ALU repeats: is there any function?
RNA.world at uni-muenster.de
Mon Sep 25 12:17:40 EST 1995
In article <DFGtt9.AuG at cc.umontreal.ca>, "Benot Grondin from MONTREAL"
<GrondiB at IRCM.UMontreal.CA> wrote:
> Does anyone have an idea of alu repeat function?
Plenty - Alus, like many other SINEs (short interspersed repetitive
elements) and portions of retroelements (e.g. LTRs) are loaded with short
DNA stretches that provide regulatory sequences. They contain, for
example, sequences that are being recognized by DNA binding proteins which
can act to enhance or supress transcriptional activity in adjacent genes.
They can contribute promoter elements such as a CAAT box. They introduce
new splice sites into genes. As a result, novel exons can be recruited
from intronic material. Even the Alus themselves can contribute novel
amino acid codons to protein coding regions. Other SINEs (e.g. B1, the
rodent monomeric Alu analogue) provide poly(A) addition signals or may
modulate the stability of mRNAs when integrated into the 5 prime or 3 prime
untranslated regions. Alus - due to their high G/C content can influence
the methylation state of sequences surrounding genes and thus influence
their expression. Alus may influence nucleosome positioning etc. etc.

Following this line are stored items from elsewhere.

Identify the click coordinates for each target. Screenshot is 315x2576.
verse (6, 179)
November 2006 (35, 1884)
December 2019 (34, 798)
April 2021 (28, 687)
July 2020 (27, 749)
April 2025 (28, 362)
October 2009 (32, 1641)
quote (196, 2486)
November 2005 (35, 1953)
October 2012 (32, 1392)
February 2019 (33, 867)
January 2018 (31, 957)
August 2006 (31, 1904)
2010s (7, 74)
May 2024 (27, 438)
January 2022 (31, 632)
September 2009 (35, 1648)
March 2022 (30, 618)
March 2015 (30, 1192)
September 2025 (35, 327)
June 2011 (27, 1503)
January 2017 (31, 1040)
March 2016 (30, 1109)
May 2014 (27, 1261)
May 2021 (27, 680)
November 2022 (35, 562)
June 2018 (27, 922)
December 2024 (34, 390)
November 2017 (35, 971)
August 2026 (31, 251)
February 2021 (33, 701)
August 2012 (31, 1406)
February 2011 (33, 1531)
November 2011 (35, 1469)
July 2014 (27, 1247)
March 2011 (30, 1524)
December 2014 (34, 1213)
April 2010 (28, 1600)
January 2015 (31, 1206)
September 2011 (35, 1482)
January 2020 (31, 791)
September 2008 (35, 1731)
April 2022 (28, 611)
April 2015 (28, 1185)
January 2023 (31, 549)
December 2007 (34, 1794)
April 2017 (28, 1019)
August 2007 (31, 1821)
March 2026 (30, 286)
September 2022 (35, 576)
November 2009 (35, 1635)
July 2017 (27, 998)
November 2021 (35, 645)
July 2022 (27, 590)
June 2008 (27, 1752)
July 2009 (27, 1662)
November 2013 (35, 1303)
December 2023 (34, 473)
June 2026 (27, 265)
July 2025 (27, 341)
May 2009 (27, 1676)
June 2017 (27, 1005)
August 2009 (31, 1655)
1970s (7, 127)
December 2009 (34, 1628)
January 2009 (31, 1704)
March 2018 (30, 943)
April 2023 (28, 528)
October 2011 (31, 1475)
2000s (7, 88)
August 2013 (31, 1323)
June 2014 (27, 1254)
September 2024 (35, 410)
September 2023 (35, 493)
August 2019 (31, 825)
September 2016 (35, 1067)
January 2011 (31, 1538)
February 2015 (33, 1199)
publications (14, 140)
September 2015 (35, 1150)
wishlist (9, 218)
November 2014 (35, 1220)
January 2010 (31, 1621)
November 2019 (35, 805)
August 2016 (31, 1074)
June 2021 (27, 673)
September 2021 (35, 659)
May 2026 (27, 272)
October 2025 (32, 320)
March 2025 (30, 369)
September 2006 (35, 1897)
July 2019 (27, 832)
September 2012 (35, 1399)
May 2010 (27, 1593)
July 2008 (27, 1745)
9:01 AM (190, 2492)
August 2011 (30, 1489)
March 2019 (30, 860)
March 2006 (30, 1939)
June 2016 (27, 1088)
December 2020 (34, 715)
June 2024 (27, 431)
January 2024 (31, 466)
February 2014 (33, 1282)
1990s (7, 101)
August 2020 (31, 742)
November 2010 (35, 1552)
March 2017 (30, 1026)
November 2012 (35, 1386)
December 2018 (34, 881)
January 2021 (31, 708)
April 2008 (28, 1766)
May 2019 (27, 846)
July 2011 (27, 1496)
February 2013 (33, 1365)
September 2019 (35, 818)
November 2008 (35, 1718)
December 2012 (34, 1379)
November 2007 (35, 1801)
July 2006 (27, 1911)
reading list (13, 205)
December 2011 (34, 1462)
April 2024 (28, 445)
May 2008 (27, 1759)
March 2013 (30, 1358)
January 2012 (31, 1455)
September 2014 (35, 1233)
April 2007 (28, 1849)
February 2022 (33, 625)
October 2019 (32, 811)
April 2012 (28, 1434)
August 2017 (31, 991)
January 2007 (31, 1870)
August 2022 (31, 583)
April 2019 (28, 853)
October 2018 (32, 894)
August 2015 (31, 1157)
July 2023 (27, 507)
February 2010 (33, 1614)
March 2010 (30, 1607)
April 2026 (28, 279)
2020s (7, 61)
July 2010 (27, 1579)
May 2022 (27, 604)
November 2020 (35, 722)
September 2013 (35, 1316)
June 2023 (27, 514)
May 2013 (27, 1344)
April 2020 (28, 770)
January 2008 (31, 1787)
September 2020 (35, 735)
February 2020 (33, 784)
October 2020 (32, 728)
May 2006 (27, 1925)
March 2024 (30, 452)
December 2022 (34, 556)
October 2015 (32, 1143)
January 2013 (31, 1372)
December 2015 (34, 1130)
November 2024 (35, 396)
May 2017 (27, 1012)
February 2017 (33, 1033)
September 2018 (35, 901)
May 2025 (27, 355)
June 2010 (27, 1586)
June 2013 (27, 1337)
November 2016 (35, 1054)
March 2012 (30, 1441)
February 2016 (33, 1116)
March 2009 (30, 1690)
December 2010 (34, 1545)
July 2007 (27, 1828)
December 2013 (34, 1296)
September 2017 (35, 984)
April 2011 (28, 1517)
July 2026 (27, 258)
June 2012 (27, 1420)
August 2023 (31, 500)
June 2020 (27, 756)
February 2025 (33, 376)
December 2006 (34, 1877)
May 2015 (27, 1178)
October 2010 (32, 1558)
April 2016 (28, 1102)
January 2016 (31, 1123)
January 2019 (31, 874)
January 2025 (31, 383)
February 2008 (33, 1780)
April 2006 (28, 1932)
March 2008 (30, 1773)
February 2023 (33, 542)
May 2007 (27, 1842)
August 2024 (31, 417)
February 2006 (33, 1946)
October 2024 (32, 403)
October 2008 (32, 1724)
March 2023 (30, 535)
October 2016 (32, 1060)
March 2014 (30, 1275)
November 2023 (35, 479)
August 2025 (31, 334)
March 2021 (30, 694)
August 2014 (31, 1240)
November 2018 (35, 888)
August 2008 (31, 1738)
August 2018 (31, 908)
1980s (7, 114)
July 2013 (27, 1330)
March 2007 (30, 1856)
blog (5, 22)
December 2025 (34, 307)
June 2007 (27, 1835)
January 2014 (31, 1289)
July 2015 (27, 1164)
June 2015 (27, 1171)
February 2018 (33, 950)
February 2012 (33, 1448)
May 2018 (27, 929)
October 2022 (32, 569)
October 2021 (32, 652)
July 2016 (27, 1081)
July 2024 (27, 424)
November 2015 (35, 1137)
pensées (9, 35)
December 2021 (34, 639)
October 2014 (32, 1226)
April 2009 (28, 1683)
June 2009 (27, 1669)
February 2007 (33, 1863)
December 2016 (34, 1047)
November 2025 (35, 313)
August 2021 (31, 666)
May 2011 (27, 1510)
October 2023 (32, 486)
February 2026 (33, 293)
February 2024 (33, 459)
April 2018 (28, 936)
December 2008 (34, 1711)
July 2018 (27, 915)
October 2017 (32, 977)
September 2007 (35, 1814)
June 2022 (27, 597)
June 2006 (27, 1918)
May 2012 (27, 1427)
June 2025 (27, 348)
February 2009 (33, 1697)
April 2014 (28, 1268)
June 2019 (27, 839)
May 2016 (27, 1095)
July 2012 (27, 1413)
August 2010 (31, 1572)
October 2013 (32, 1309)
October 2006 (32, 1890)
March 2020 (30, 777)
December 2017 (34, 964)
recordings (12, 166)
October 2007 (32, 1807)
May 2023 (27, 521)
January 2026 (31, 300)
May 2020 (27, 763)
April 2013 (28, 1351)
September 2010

I can recommended a new book edited by Richard Maraia entitled *The impact
of short interspersed elements (SINEs) on the host genome* (1995) R.G.
Landes, Austin TX.
Of course, Alus did not evolve for those purposes and when integrated into
the wrong position they can have detrimental effects. They are just highly
efficient retrogenes derived from one or a few master copies, whose
function is not known yet. Nevertheless, Nature takes the opportunity to
recruit, co-opt or exapt [Brosius and Gould (1992) PNAS 89,10706] such
sequences into novel tasks.
Since they are so numerous and can integrate into many different genomic
locations, SINEs including Alus are among the mediators of genomic
plasticity and a driving force of evolution. They keep the genomic dating
game going - wedding existing genes to new regulatory elements.
Alus can also give rise to novel RNA coding genes, such as the neural BC200
RNA gene in primates.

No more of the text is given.